Reinkemeier played the angle and it worked. Not exactly kosher, but that's poker. For some.
Didn't that dealer used to work at Luxor? :-)
If he would have just correctly collected the mucked cards and paid the winner there would have absolutely been no situation to deal with.
Well, he is a pro and aren't they supposed to know the rules?
Showing the one card is a common ploy these days. It is its own form of angle shooting.
Neither player has anything to brag about. Instead of hockey's old saw, let me paraphrase:
I went to a poker game and a morality play broke out.
No pride points to either. Next hand dealer.
Generally speaking in tournament poker a hand that goes to showdown must end with tabled cards for the pot to be awarded -- even if there are no other live hands left. So even if RdW just mucks, Tobias still has to table a hand to be awarded the pot.
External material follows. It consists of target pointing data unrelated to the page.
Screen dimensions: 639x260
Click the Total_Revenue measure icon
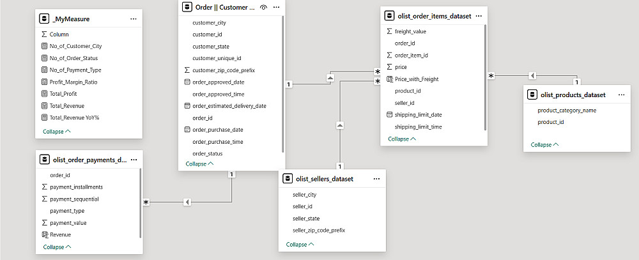pyautogui.click(x=43, y=106)
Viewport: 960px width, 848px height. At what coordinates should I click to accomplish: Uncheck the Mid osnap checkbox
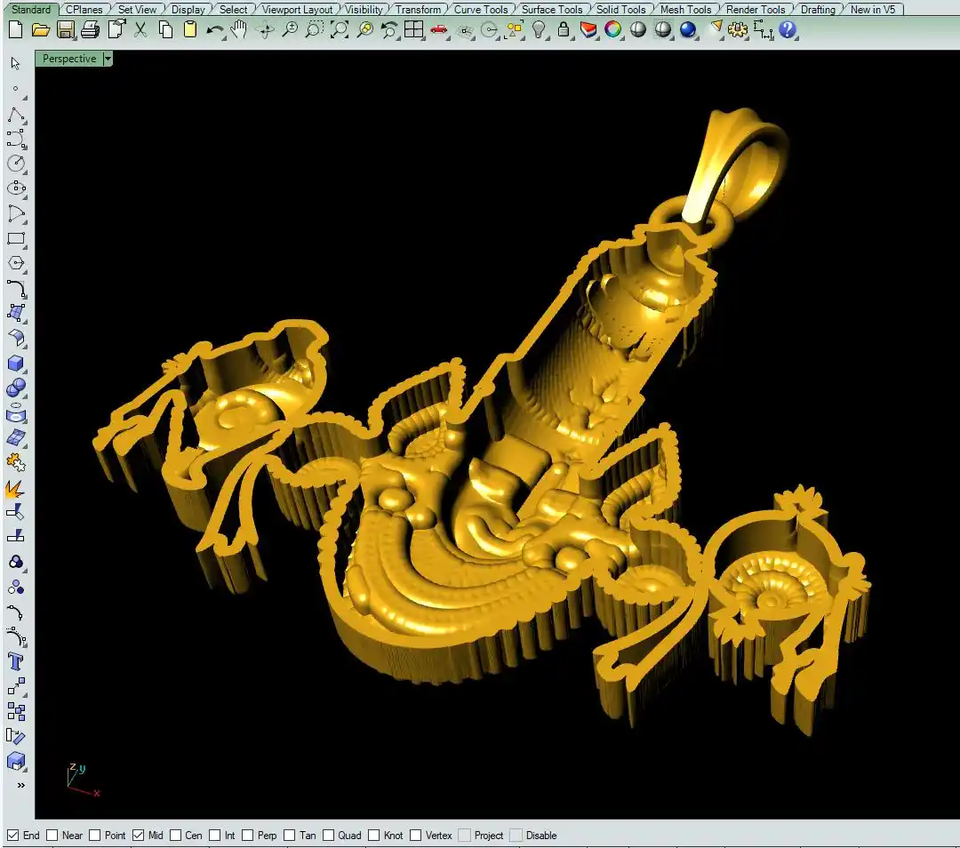[x=138, y=835]
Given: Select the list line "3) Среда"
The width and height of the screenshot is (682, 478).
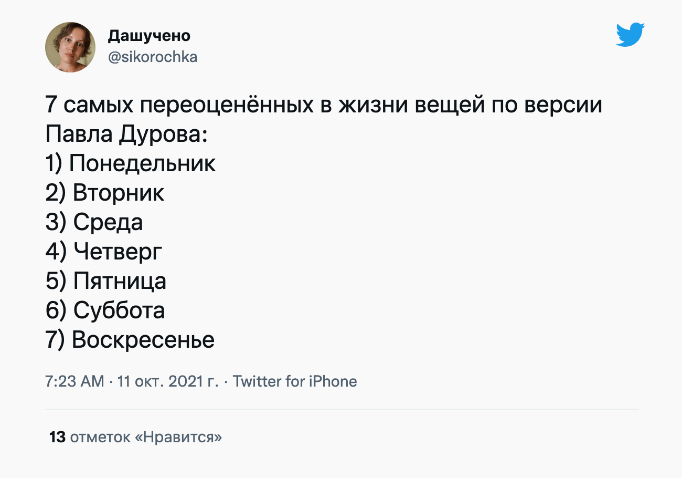Looking at the screenshot, I should (94, 222).
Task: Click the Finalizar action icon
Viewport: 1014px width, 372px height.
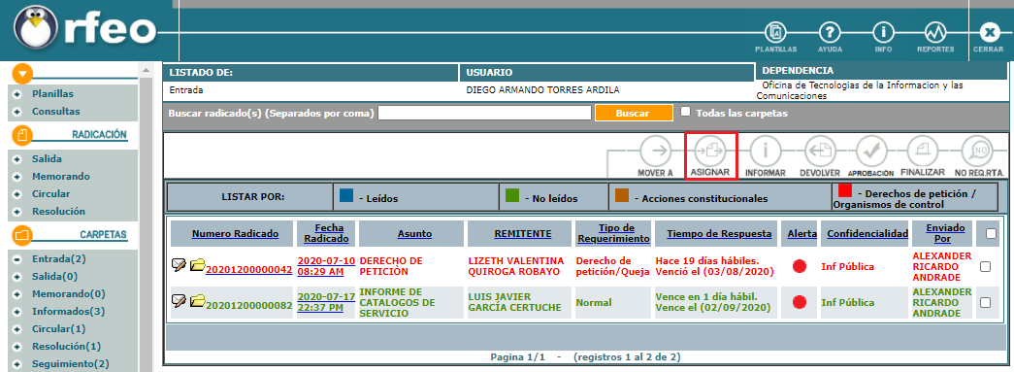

But I agree with you. I was twittering with Matt Savage about this and he says that people are split 50/50 on what the correct ruling should be, and that the reason he would award the pot to RdW was because "Tobias asked to see his hand, the hand was retrievable, and I want the best hand to win in called situations."
Now - if it's true that Tobias asked to see the hand AFTER RdW mucked, then I agree with Savage's analysis. But if all he said BEFORE RdW mucked was "show me" (after RdW claimed "king-high"), then I think it's not the best floor decision. RdW surrendered his cards before seeing what Tobias had. Once he surrendered he forefeited his claim to the pot.
Its the difference between how a poker player and other gamblers look at things. A poker player looks at gambling like a battle, pitting wits against opponents in an attempt to win their money (within the rules). The way you and Cardgrrl look at it.
The writer is probably a pit-game gambler who writes about poker on the side. In that universe, gambling is about the fun of chance, and getting lucky to win. Any complications on who has the best cards, assuming a call, should be automatic in this view. He probably sees it as if de Wolfe bet $1000 on 37 in roulette, the ball landed in 37, then de Wolfe lost because he shouted "yes, lucky 36!"
It's not correct, of course, but consider the article in this vein and I bet it starts to make a lot of sense.
Now, folks on here are making me want to scream. Demanding that the guy whose river bet you just called show both his hole cards before you take action is NOT playing an angle, people! It's not even close to playing an angle. It's your right as a player who just called and threw money into the pot.
Yesterday I had a conversation with F-Train about this hand.
I tend to agree with Rakewell's view on the situation.
One thing that I raised with F-Train is that Reinkemeier paid to see de Wolfe's hand. de Wolfe had the option to show (both cards) or fold. Saying that de Wolfe had a right to the pot just by showing one card prevents Reinkemeier from having the benefit of seeing how de Wolfe played the hand.
I don't get the "controversy". Then again, I am sick of the whole "you show, no you show" dance on the river. Here, RdW was called holding K-high. Obviously it was K-rag, does it really matter if it was K8s or K3o?? If RdW didn't want to show both cards, he can (and did) concede the pot. If he wants to see if his K-high is good, he can show both cards. RdW instead tried to have the best of both worlds, which is the only angle-shooting going on here.
I'm with Rakey (ooh, a nickname-version of the nickname!) on this one.
I'm with Grange.
I'm so sick of all the time wasted by not showing. I've also seen where a bet is called on the river and the better announces his hand and then the caller mucks. What an idiot. You're going to believe your opponent on the poker table? Even worse the guy doesn't show and is then awarded the pot. What is this guy working with the dealer? We all shout that we want to see the winning hand, but dealer rules that he doesn't have to. Bogus.